**Task objective**
After locating the line that holds "673x408 pixels.", transcribe it and each following line to the end of the records, changing nothing and adding nothing.

**Exercise data**
--

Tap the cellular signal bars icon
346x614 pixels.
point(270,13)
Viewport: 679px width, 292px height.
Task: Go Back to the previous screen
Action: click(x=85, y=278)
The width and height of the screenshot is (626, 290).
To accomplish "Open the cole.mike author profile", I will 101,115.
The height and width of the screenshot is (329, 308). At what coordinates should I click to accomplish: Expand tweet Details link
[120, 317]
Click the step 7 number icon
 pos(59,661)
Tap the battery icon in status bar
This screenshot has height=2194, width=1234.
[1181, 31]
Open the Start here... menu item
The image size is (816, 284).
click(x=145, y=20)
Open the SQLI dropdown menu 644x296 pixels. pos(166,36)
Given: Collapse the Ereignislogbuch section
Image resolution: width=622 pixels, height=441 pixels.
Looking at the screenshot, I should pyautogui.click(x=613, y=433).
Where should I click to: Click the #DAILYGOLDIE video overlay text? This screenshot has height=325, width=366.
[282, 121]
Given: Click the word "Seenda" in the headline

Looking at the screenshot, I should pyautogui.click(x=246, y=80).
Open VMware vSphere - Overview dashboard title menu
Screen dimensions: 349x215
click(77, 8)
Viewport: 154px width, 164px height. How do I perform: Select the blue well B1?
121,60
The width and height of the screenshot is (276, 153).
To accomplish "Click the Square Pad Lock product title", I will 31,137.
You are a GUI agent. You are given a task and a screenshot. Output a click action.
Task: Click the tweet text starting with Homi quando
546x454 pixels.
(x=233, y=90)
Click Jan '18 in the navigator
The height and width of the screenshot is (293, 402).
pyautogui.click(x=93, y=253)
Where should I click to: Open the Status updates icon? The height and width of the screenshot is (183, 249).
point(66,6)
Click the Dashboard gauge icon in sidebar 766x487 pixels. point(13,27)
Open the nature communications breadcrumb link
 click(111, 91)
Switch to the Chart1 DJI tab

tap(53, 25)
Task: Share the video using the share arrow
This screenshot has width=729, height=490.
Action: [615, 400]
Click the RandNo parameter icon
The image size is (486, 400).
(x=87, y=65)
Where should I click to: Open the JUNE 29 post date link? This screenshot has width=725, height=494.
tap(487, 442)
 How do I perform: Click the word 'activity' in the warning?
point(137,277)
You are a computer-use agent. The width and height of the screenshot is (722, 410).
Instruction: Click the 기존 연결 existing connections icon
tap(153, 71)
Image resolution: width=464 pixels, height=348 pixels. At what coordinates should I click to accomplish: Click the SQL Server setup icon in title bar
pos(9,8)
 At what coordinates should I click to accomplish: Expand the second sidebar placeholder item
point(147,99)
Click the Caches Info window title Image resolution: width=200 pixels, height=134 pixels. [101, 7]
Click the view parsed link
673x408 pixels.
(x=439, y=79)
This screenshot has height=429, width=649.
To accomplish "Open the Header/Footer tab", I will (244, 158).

--

**Response to this exercise**
673x408 pixels.
(x=439, y=79)
This screenshot has height=429, width=649.
To accomplish "Open the Header/Footer tab", I will (244, 158).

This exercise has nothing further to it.